- Extract
Advent Reading Day 25 – Embrace Encouragement

So sing, Daughter Zion!  Raise the rafters, Israel!  Daughter Jerusalem,  be happy! celebrate!  God has reversed his judgments against you and sent your enemies off chasing their tails.  From now on, God is Israel’s king, in charge at the center.  There’s nothing to fear from evil ever again!  Jerusalem will be told: “Don’t be afraid. Dear Zion, don’t despair. Your God is present among you, a strong Warrior there to save you. Happy to have you back, he’ll calm you with his love and delight you with his songs. Zephaniah 3:14 – 17 (MSG)

What keeps you going?  What helps you when life seems overwhelming or unmanageable?  What keeps you encouraged when there only seems to be discouragement around you?  What helps when there are no real hopeful signs on the horizon or when it feels like the enemy is winning and you are forgotten?

It was into this kind of world that Jesus came to bring change.  And it is into this kind of world that Jesus still comes to us.  Zephaniah’s prophecy was given about a judgement day that was coming in which God would sort out His true followers from those who were pretending.   Sin had corrupted His people.  They were chasing after false gods while still on the surface seeming to follow Him.  Justice was not being acted out, but rather a selfishness had taken root.   Comfort, complacency and apathy had taken over as life had become too easy. As Zephaniah writes in 2:15 “This is the carefree city that lived in safety.  She said to herself, ‘I am, and there is none besides me.’”  People were connecting with God while ignoring their neighbors thinking that somehow they could love God without loving others.  Things had gotten bad as God had begun to look beyond surface religiosity and had considered where people’s hearts truly were.   It was into this scenario that Zephaniah warned that a very intense judgment was coming, so it was time to turn to The Lord.  It would require a repositioning of the hearts and minds of the people of Judah, but with God’s help it was possible.

- Material

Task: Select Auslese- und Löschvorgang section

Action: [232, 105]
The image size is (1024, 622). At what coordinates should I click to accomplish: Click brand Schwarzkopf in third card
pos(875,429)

- Task objective
Please rename "Jerusalem" to "Salem" in the Advent reading, writing out the passage starting with "So sing, Daughter" and going on through "you are forgotten?". The material was taken from a separate source.

- Solution to the problem
So sing, Daughter Zion!  Raise the rafters, Israel!  Daughter Salem,  be happy! celebrate!  God has reversed his judgments against you and sent your enemies off chasing their tails.  From now on, God is Israel’s king, in charge at the center.  There’s nothing to fear from evil ever again!  Salem will be told: “Don’t be afraid. Dear Zion, don’t despair. Your God is present among you, a strong Warrior there to save you. Happy to have you back, he’ll calm you with his love and delight you with his songs. Zephaniah 3:14 – 17 (MSG)

What keeps you going?  What helps you when life seems overwhelming or unmanageable?  What keeps you encouraged when there only seems to be discouragement around you?  What helps when there are no real hopeful signs on the horizon or when it feels like the enemy is winning and you are forgotten?